Ты должен помочь нам. По-моему, среди вас есть один подстрекатель. Ты его знаешь, но неизвестно почему, постоянно выгораживаешь. Возможно, ты предполагаешь, что Германия все-таки проиграет войну. Тогда ты, вернувшись к чехам, сможешь доказать, что играл двойную игру и только притворялся нашим союзником. В свидетели ты возьмешь того, кого сейчас выгораживаешь, а он — я уверен в этом — единственный зачинщик всех безобразий.

Помнишь историю с московским радио, инцидент в кухне, драки с Гилем?
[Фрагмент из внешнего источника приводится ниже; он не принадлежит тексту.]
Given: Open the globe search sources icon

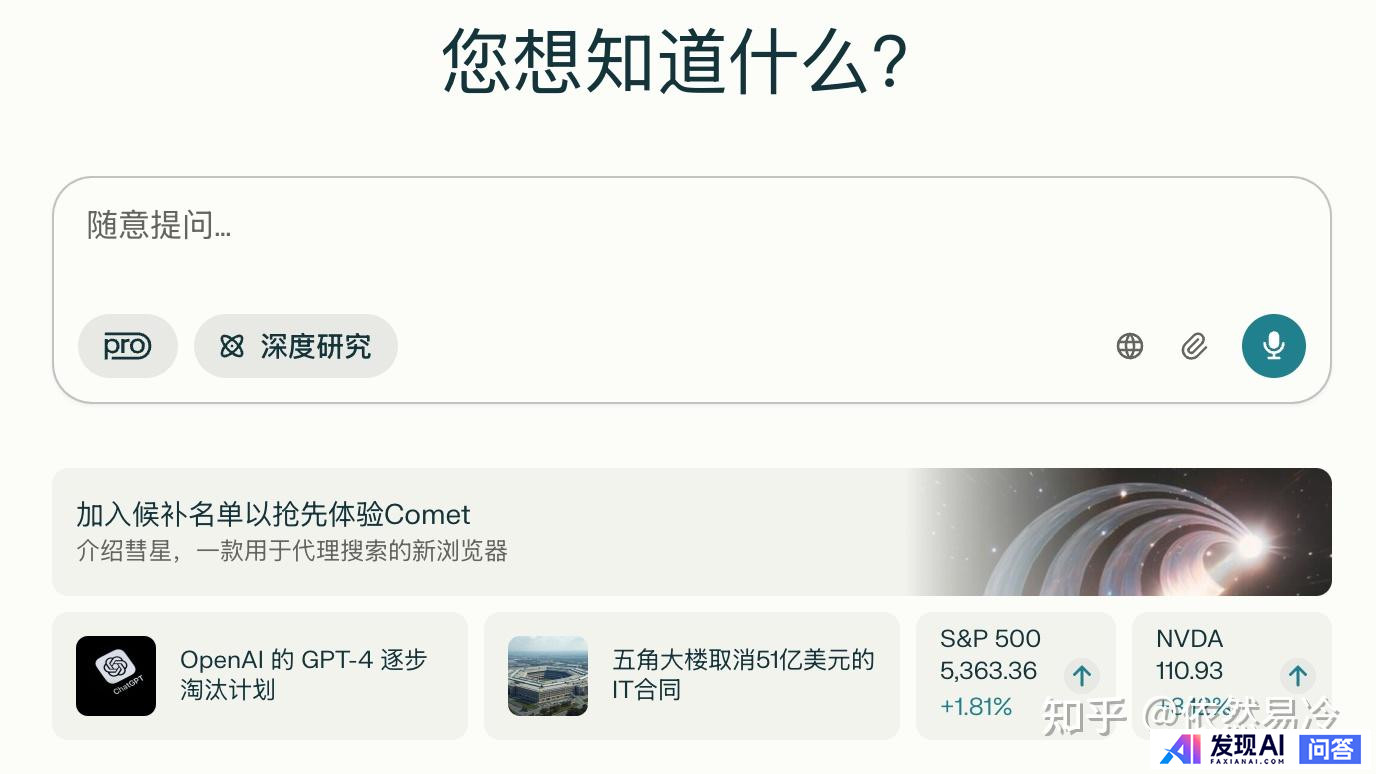Looking at the screenshot, I should pos(1130,346).
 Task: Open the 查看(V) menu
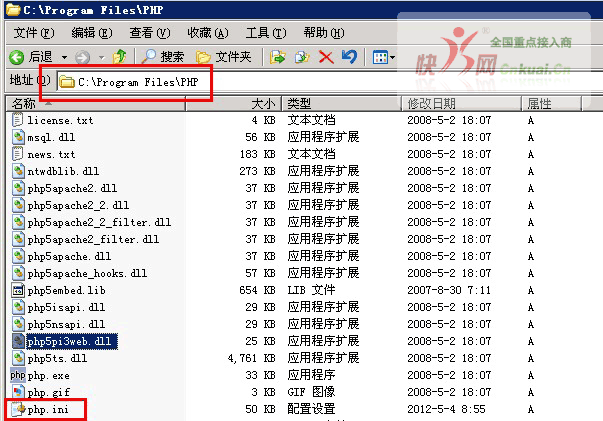(148, 33)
Не дело ли это рук того типа, что сегодня так нагло разговаривал со мной? Или все это штучки старого Кованды? Или еще чьи-нибудь? Ведь тебе это должно быть хорошо известно. А сейчас пора действовать. Пора для острастки принять меры. Тебе этот человек не нужен, все равно ты никогда не вернешься к ним. Ты пойдешь с нами, ты — против них, это уже доказано — и не раз. Помнишь того мастера в Касселе? Он арестован и сидит в Бухенвальде. Так же надо разоблачать всех, кто вредит твоему народу и подстрекает чехов против нас, немцев!